Under longstanding law, no one can unilaterally impose a trust over someone else’s property without their permission. Yet, in the St. James case before the California Supreme Court, named Episcopal Church Cases, the Court created a special perquisite for certain churches claiming to be “hierarchical,” with a “superior religious body,” which may allow them to unilaterally appropriate for themselves property purchased and maintained by spiritually affiliated but separately incorporated local churches. St. James will argue before the U.S. Supreme Court that this preferential treatment for certain kinds of religion violates the U.S. Constitution.

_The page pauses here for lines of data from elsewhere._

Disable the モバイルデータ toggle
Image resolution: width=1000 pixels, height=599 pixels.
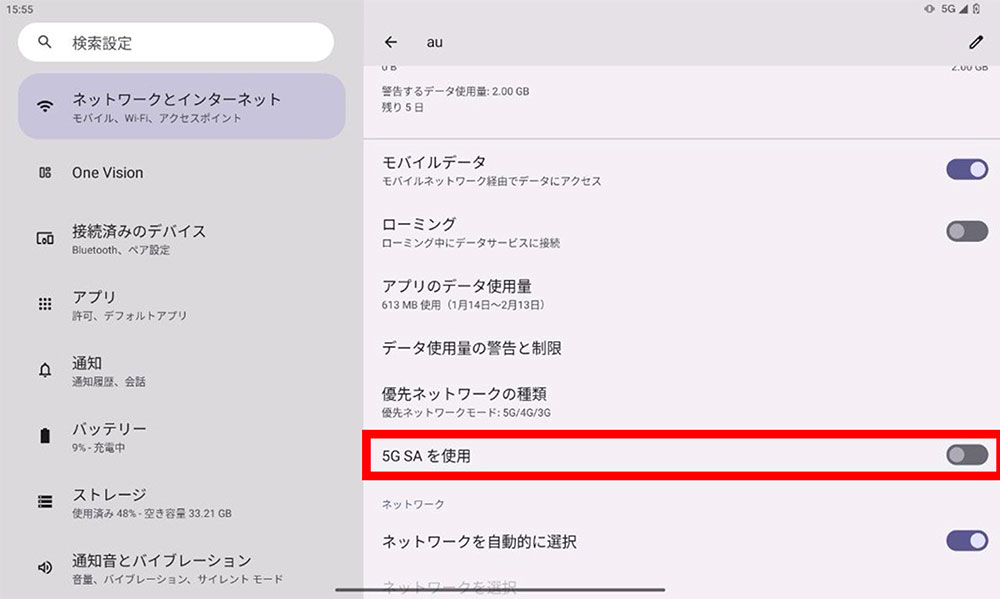[965, 169]
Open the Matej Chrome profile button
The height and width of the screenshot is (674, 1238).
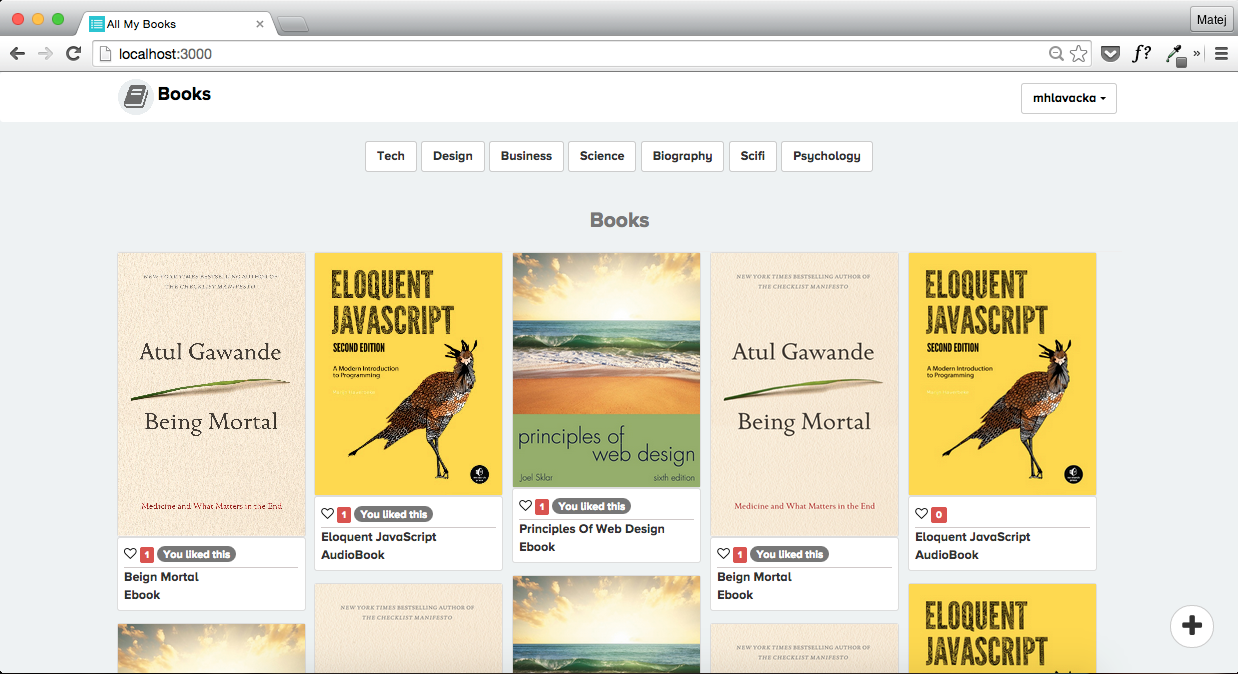coord(1211,19)
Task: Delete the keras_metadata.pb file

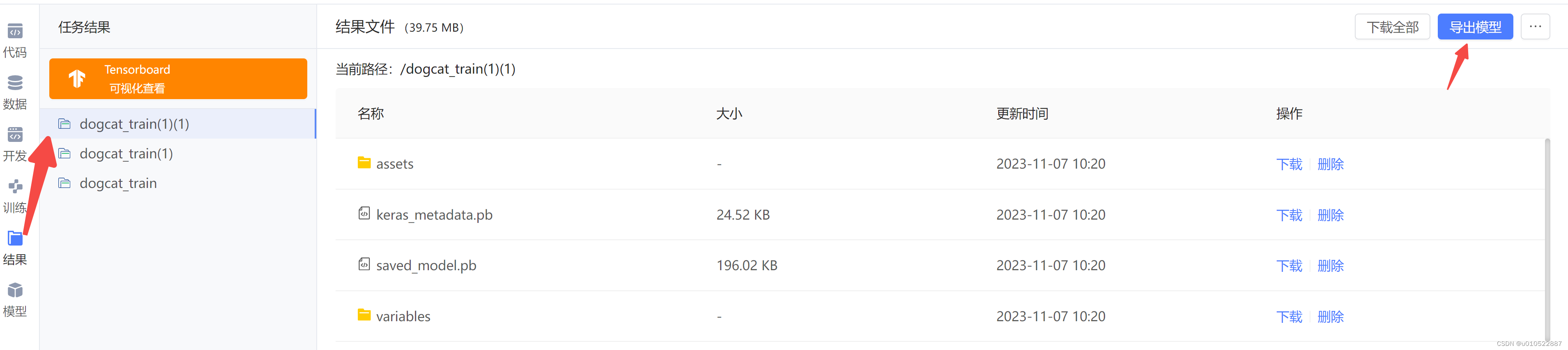Action: (x=1330, y=215)
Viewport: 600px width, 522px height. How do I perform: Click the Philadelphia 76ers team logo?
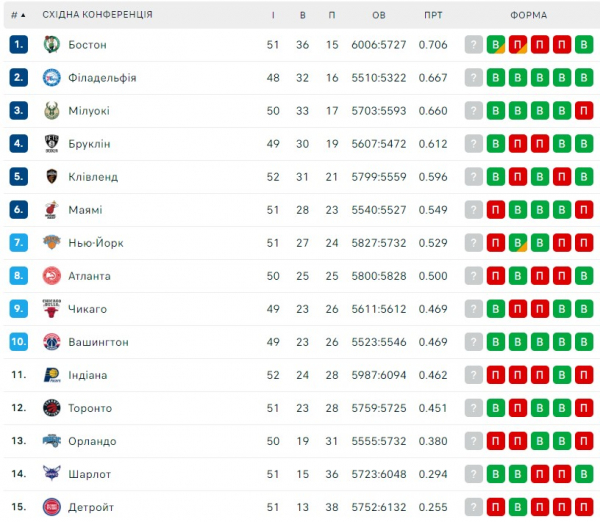(52, 78)
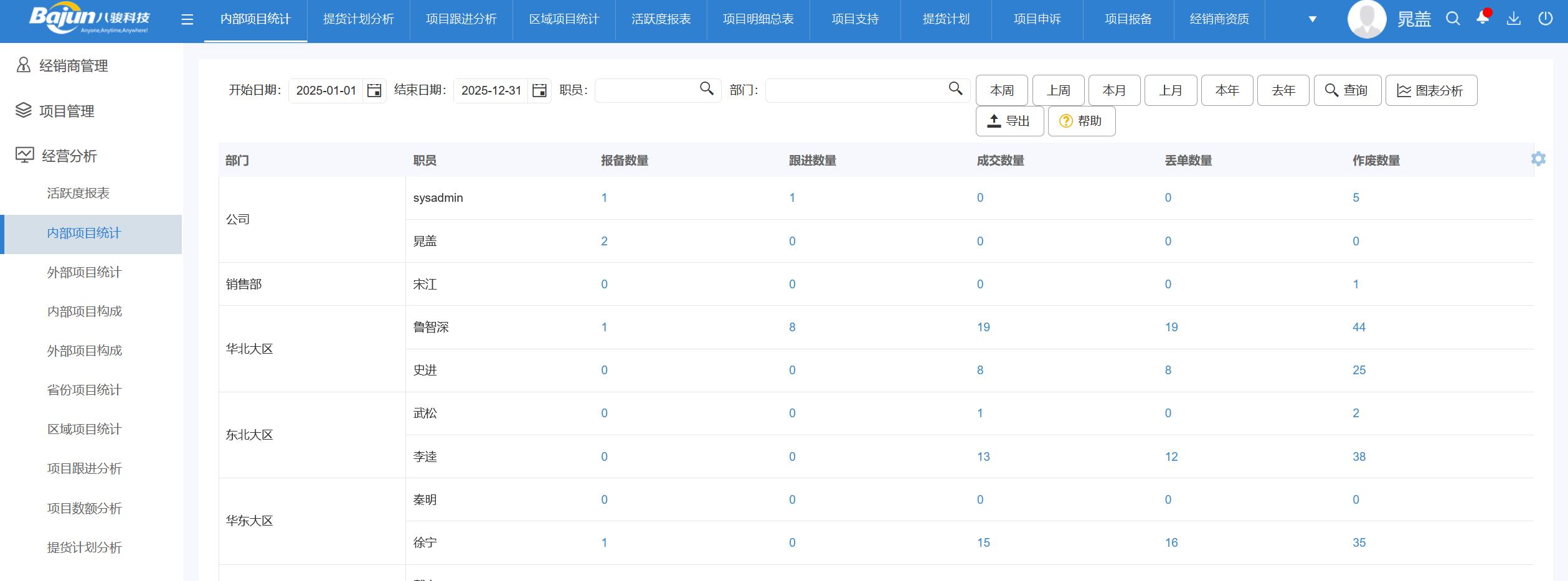Click the employee field search icon

click(x=706, y=89)
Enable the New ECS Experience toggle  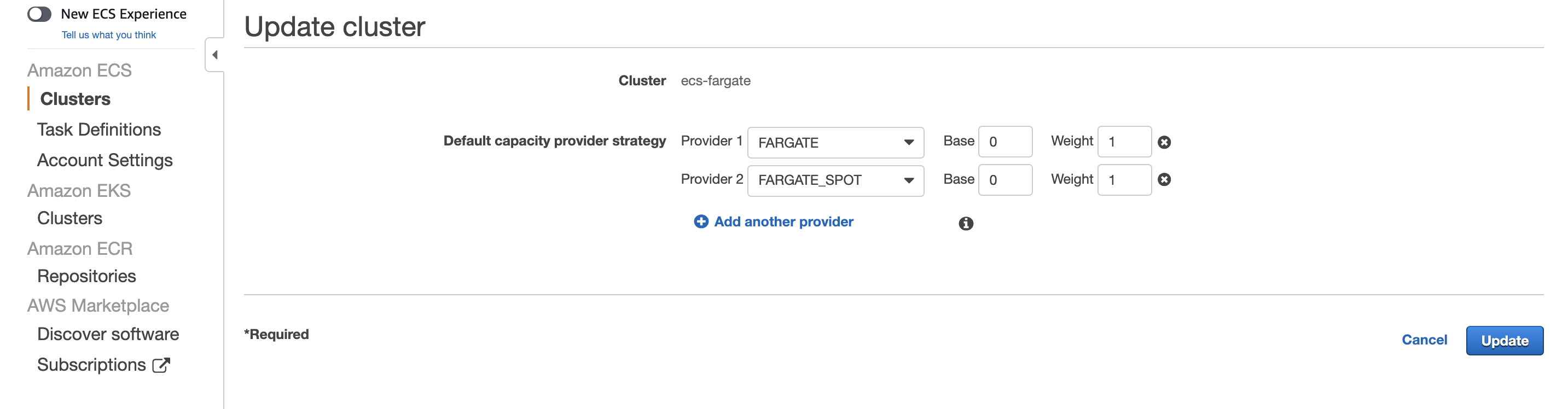pyautogui.click(x=40, y=13)
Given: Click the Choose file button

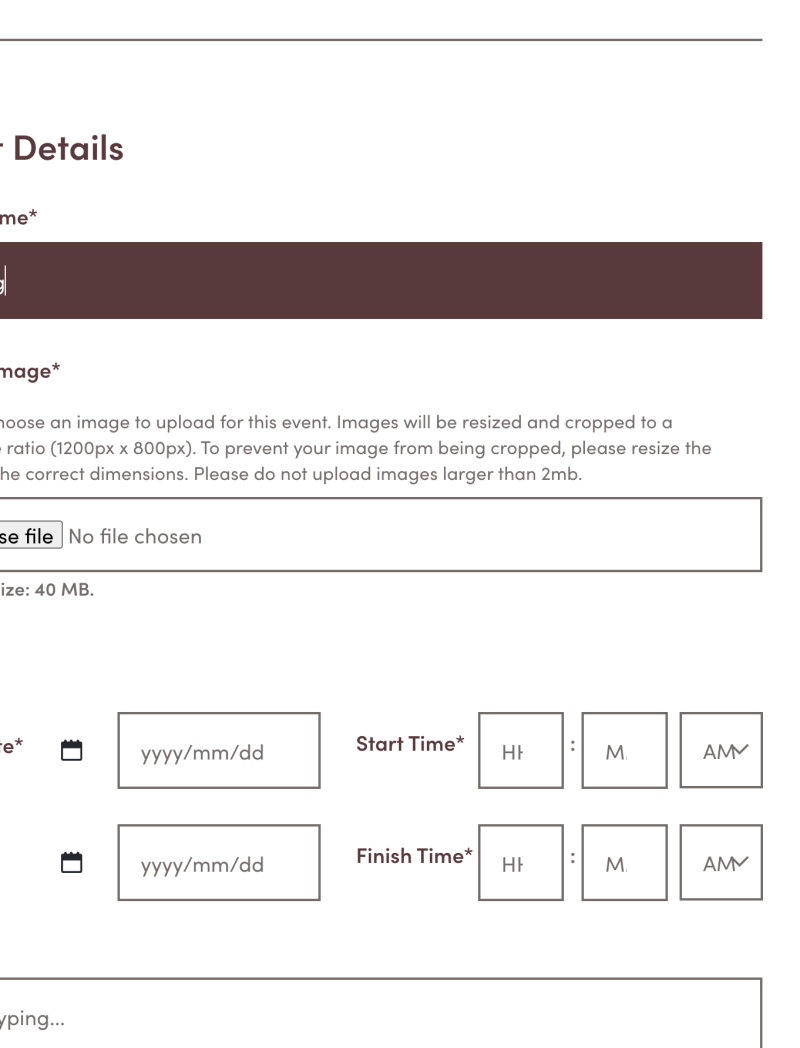Looking at the screenshot, I should [31, 535].
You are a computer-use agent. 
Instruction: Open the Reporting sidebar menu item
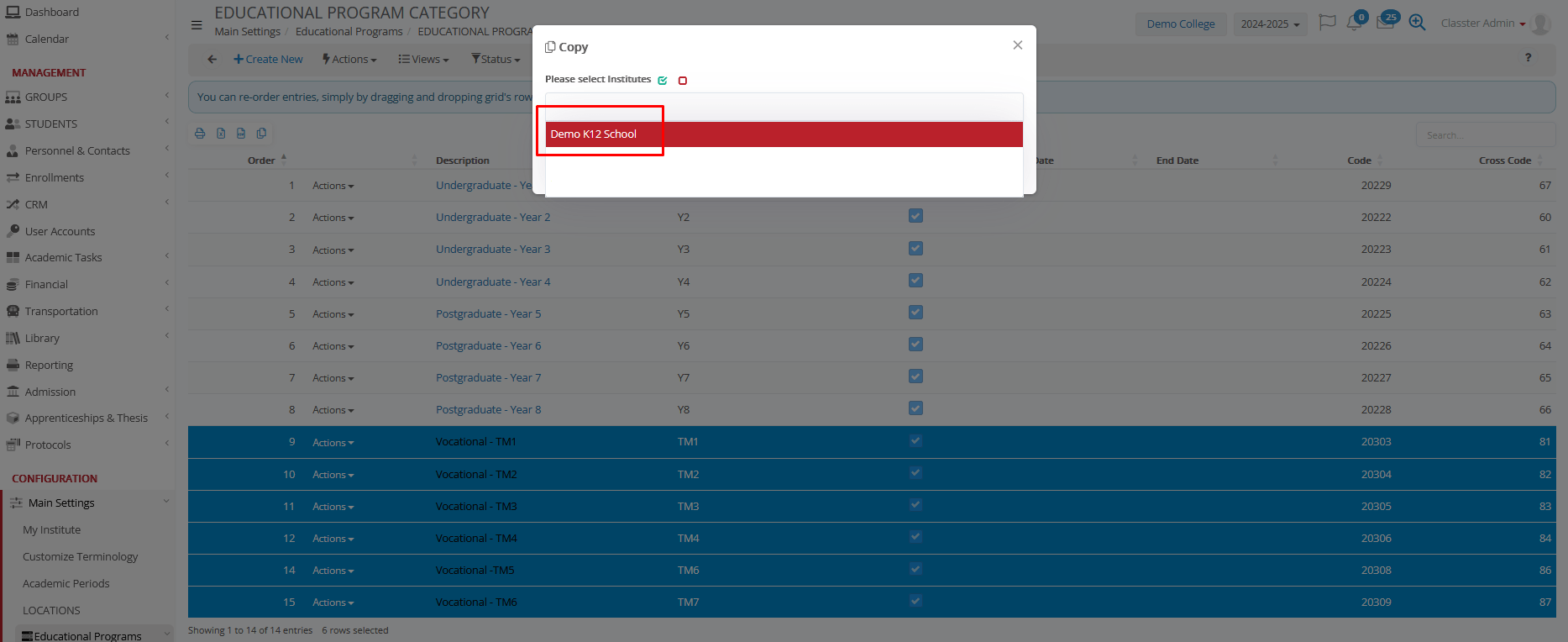[x=49, y=365]
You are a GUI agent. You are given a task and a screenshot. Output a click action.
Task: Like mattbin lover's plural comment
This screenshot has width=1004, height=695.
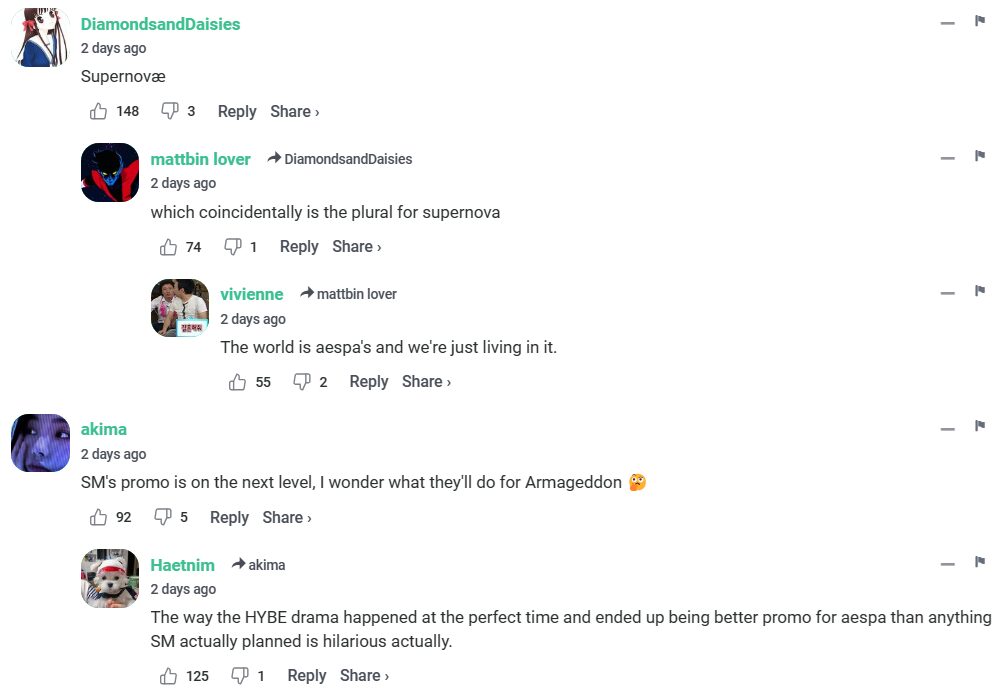168,247
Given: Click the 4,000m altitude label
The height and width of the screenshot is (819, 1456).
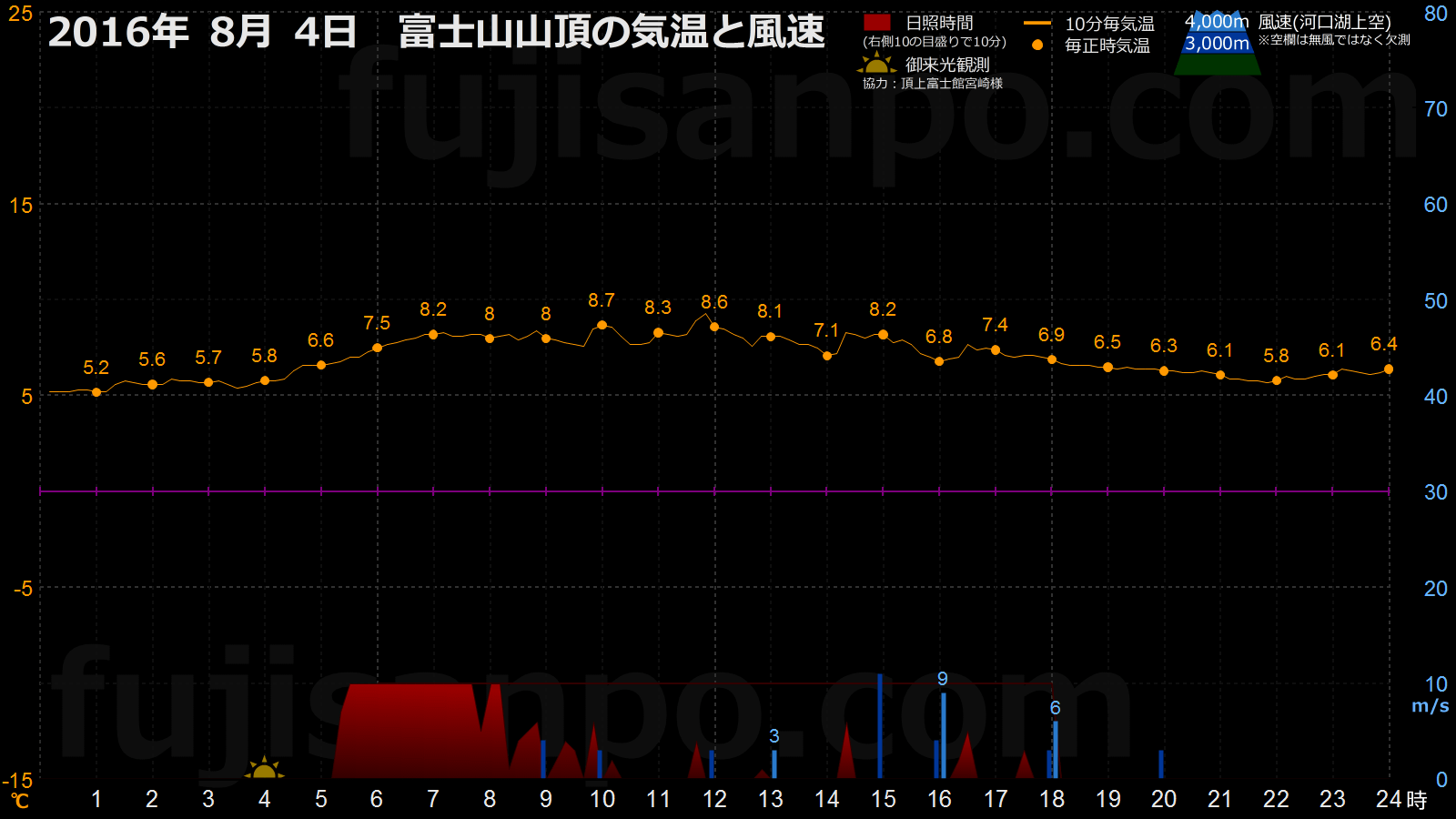Looking at the screenshot, I should [x=1217, y=22].
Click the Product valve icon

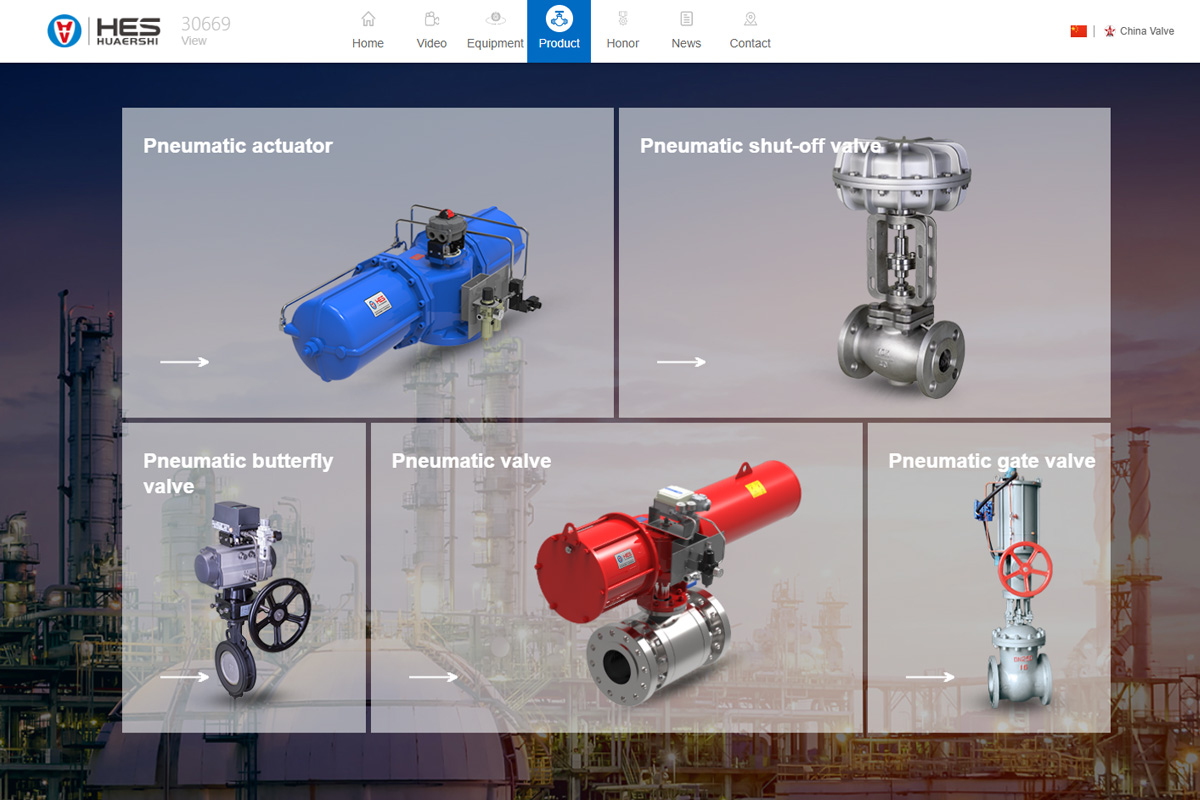[x=559, y=18]
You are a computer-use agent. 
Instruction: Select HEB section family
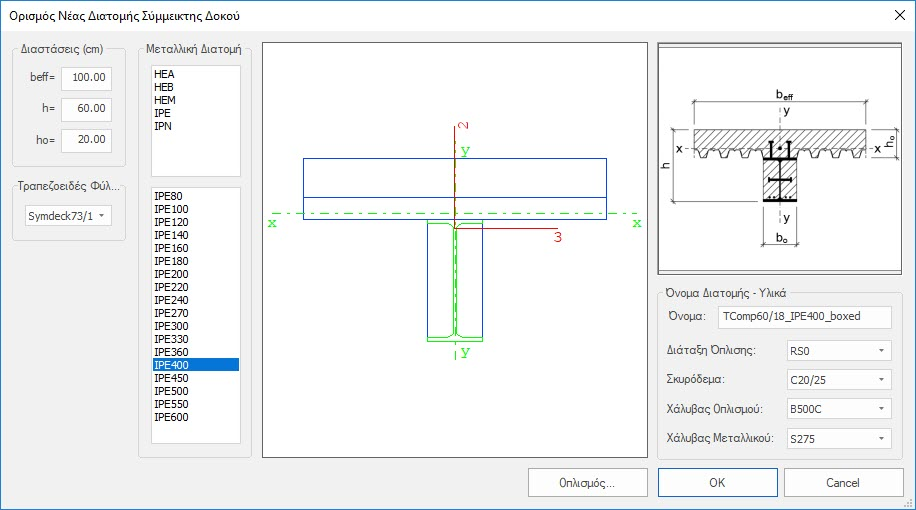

The constitutional issues St. James will raise before the U.S. Supreme Court go far beyond St. James or even the Episcopal Church. Every local church, temple, synagogue, parish, spiritual center, congregation or religious group which owns its property, and has some affiliation with a larger religious group, is possibly at risk of losing its property upon a change of religious affiliation. As a result, religious freedom is suppressed, as those who have sacrificed to build their local religious communities are now at risk of having their properties taken based on some past, current or future spiritual affiliation. A United States Supreme Court decision in favor of St. James would benefit local churches and religious groups throughout the country because it would allow congregations the ability to freely exercise their religion without having to forfeit their property to a larger religious body or denomination with which they are affiliated in the event of a dispute over religious doctrine.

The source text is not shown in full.